__Directive__.
In the text on matters having a serious regulatory impact, what two things should a firm consider when deciding whether to notify the FSA of an event that may occur in the foreseeable future?

Start of Text block

Matters having a serious regulatory impact

SUP 15.3.1RRP

A firm must notify the FSA immediately it becomes aware, or has information which reasonably suggests, that any of the following has occurred, may have occurred or may occur in the foreseeable future:

  1. (1)

    the firm failing to satisfy one or more of the threshold conditions; or

  2. (2)

    any matter which could have a significant adverse impact on the firm's reputation; or

  3. (3)

    any matter which could affect the firm's ability to continue to provide adequate services to its customers and which could result in serious detriment to a customer of the firm; or

  4. (4)

    any matter in respect of the firm which could result in serious financial consequences to the financial system or to other firms.

SUP 15.3.2GRP

The circumstances which may give rise to any of the events in SUP 15.3.1 R are wide-ranging and the probability of any matter resulting in such an outcome, and the severity of the outcome, may be difficult to determine. However, the FSA expects firms to consider properly all potential consequences of events.

SUP 15.3.3GRP

In determining whether an event that may occur in the foreseeable future should be notified to the FSA, a firm should consider both the probability of the event happening and the severity of the outcome should it happen.

SUP 15.3.4GRP

Guidance on satisfaction of the threshold conditions is given in COND.

SUP 15.3.5GRP

A firm making a notification in accordance with SUP 15.3.1 R should consider the guidance in SUP 15.7.2 G and notify the FSA by telephone if appropriate.

SUP 15.3.6G

An insurer or friendly society making a notification under SUP 15.3.1 R (1) relating to satisfaction of threshold condition 4 (Adequate resources) should be aware of the requirements in SUP App 2 (Scheme of operations).

End of Text block
Start of Source material

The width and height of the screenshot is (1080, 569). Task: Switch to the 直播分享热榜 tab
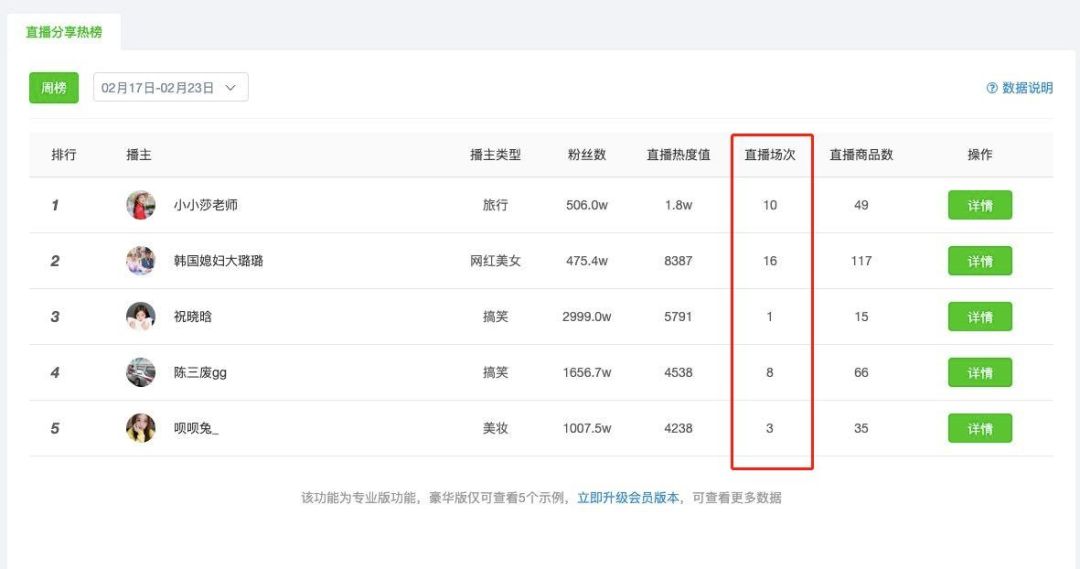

End of Source material

__Output of the exercise__.
The probability of the event happening and the severity of the outcome should it happen.